Yalçın Karatepe’nin sohbet ettiği bir kuruyemişçi, yaşadığı ekonomik sorunları ve geçim derdini şu sözlerle anlattı:
“Ekonomi savaş halinde. Fakir koklayarak geçip gidiyor, zengin zaten zengin, alıp gidiyor. Eskiden fakir vardı, orta vardı, zengin vardı. Orta kesim de fakir kesim de tamamen yok oldu. Fıstığın kilosu 500-600 lira. Fakir adam günlük 700-800 lira yevmiyeye çalışıyor. Nasıl alacak? Bir teneke zeytinyağını ben bir hafta çalışıp da alacağım. Ben haftalık alıyorum. Bir teneke zeytinyağı 5 bin 500 lira. Bir haftalığımda sadece bir teneke zeytinyağı alabiliyorum. Eskiden 2-3 teneke alıyordum. Üç tane çocuğum var. 12 bin lira ev kirası veriyorum. Kıt kanaat geçiniyoruz. Okuluydu, şuydu, buydu. Artık şiddetli bir şekilde kan değişimi lazım. Karnım doyarsa, günümü kurtarırsam bana yetiyor. Bizi öyle alıştırdılar. Halkımızı, milletimizi bu şekilde alıştırdılar.''
"ANTEP'İN YERLİSİ FISTIK YİYEMİYOR"
Bir başka kuruyemişçi ise kilosu 600-650 lira arasında değişen fıstık fiyatlarına ilişkin, “Gelen olmuyor artık. Antep’in yerlileri fıstık yiyemiyor. Tatile gelenler alıyor. Adam ‘Hem Antepliyiz, hem de fıstık yiyemiyoruz’ diyor” şeklinde konuştu.

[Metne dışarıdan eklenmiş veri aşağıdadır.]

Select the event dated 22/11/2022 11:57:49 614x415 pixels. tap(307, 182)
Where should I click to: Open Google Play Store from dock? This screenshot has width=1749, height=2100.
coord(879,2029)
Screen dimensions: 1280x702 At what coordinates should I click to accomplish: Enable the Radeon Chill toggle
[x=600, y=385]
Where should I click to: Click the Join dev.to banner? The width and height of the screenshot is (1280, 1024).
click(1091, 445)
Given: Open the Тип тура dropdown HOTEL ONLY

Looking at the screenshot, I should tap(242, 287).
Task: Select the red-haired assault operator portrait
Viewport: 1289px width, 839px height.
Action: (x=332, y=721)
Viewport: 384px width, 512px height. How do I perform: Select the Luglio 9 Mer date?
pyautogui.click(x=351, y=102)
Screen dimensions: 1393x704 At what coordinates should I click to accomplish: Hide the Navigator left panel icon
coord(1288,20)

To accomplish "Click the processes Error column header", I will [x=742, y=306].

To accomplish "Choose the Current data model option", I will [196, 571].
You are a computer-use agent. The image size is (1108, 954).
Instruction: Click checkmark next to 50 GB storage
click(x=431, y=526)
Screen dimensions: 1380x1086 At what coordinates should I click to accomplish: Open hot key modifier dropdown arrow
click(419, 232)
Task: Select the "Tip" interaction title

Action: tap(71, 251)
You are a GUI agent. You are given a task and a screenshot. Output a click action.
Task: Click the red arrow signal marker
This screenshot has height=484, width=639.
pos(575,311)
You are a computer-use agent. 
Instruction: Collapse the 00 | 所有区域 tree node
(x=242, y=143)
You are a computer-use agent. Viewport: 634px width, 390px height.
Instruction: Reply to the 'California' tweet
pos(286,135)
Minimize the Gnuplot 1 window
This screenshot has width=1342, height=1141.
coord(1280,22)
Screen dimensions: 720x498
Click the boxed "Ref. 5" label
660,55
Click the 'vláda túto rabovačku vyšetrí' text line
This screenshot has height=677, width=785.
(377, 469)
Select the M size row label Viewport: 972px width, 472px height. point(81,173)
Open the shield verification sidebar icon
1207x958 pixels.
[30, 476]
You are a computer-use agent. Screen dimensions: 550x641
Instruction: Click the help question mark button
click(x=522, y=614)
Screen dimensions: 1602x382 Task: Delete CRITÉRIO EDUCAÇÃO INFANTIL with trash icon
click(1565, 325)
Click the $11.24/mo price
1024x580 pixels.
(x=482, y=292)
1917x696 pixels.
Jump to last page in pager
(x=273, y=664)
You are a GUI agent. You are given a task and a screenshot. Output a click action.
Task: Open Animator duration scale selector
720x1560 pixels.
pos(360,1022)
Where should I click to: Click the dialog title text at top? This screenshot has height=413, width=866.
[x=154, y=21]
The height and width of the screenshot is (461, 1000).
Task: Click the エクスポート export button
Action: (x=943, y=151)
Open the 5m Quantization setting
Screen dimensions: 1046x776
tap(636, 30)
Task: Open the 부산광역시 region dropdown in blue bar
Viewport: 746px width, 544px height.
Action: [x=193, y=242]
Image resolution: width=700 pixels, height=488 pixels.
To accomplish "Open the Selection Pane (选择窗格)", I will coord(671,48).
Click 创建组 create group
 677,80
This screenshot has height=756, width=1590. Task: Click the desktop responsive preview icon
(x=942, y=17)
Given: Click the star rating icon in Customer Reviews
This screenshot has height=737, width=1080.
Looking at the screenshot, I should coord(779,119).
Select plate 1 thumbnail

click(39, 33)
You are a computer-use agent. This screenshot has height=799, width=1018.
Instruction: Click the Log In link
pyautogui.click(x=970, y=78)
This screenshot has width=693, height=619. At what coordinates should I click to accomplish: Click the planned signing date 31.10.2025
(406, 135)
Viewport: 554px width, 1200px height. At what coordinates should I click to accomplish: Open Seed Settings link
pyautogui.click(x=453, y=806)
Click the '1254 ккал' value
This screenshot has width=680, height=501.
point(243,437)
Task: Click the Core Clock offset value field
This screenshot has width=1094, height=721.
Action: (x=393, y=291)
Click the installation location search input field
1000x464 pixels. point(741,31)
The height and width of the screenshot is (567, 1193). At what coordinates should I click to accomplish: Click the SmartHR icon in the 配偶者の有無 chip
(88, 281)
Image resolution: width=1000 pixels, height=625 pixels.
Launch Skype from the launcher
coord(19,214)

"EMEKLİ AYLIK EN AZ ASGARİ ÜCRET DÜZEYİNE ÇIKMALI"
Ekonomi heyetinin sohbet ettiği 55 yaşındaki bir emekli ise emekli olmasına rağmen hala çalışmak zorunda kaldığını “Üniversitede çocuk okutuyorum. Ev kira değil ama buna rağmen zorlanıyoruz. Burslu olduğu için okutabiliyoruz. Üç sene oldu emekli olalı, ben hala çalışıyorum. Emekli aylığının en az asgari ücret düzeyinden çıkması lazım. 12 bin 500 lira çok düşük” sözleriyle anlattı.